**EXERCISE:** Write out all of the data below again, requests included, and add 112 to every coordinate number in the answers. Leave the pictures out.

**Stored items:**

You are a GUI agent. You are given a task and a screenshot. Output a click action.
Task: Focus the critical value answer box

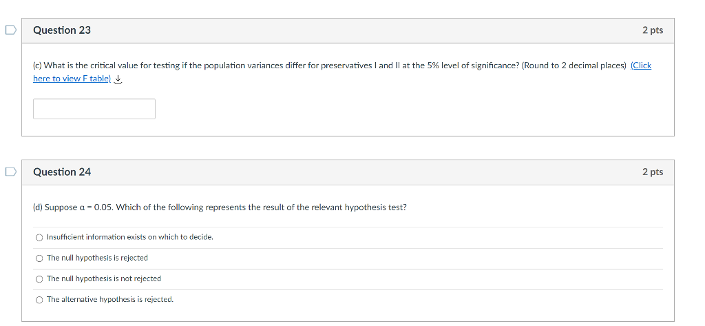94,109
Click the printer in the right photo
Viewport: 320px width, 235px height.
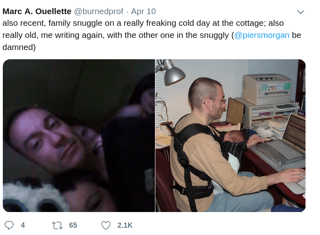(x=268, y=89)
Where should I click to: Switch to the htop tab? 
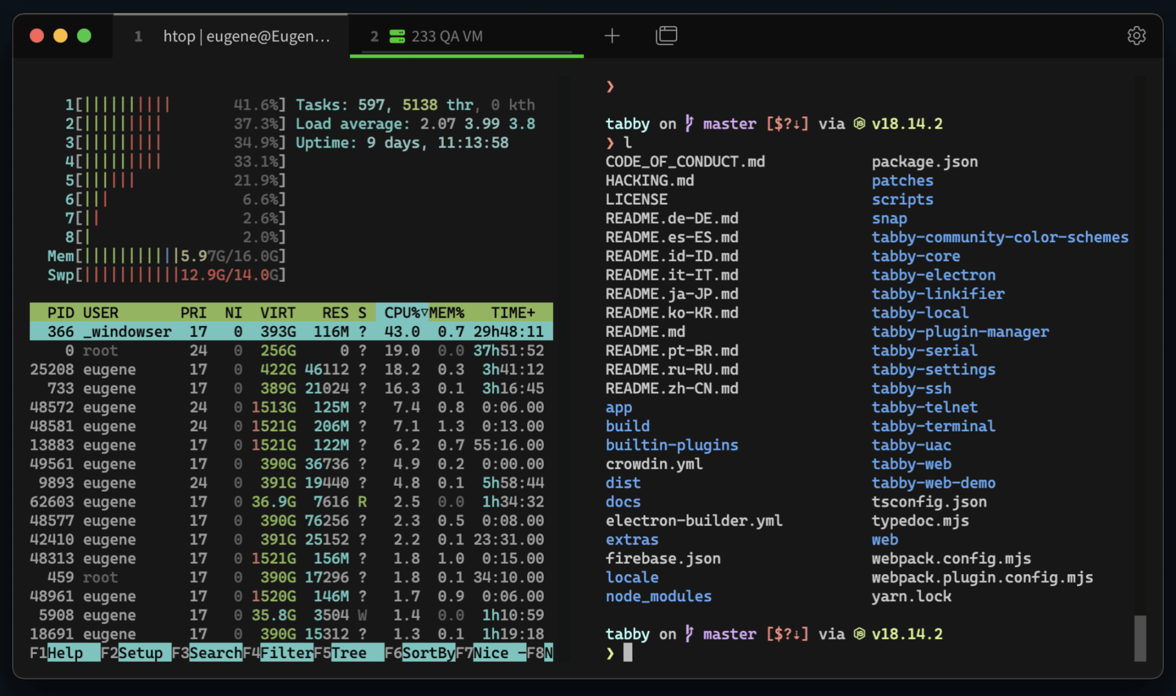[230, 36]
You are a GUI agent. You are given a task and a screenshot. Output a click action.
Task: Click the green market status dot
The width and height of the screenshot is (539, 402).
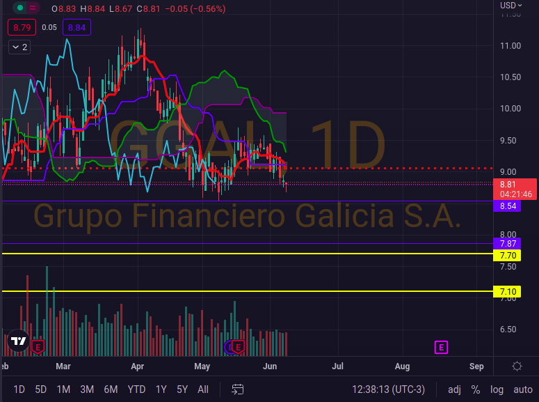pyautogui.click(x=20, y=8)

**ANSWER FOR THE TASK:**
You are a GUI agent. You are given a task and a screenshot. Output a click action.
Task: Focus the critical value answer box

206,221
Click the printer in the right photo
Viewport: 320px width, 235px height.
(x=380, y=201)
Where should I click to: Switch to the htop tab? 
[342, 148]
You are a GUI agent. You are given a task and a screenshot. Output a click action.
Task: Click the green market status dot
The width and height of the screenshot is (539, 402).
pyautogui.click(x=132, y=120)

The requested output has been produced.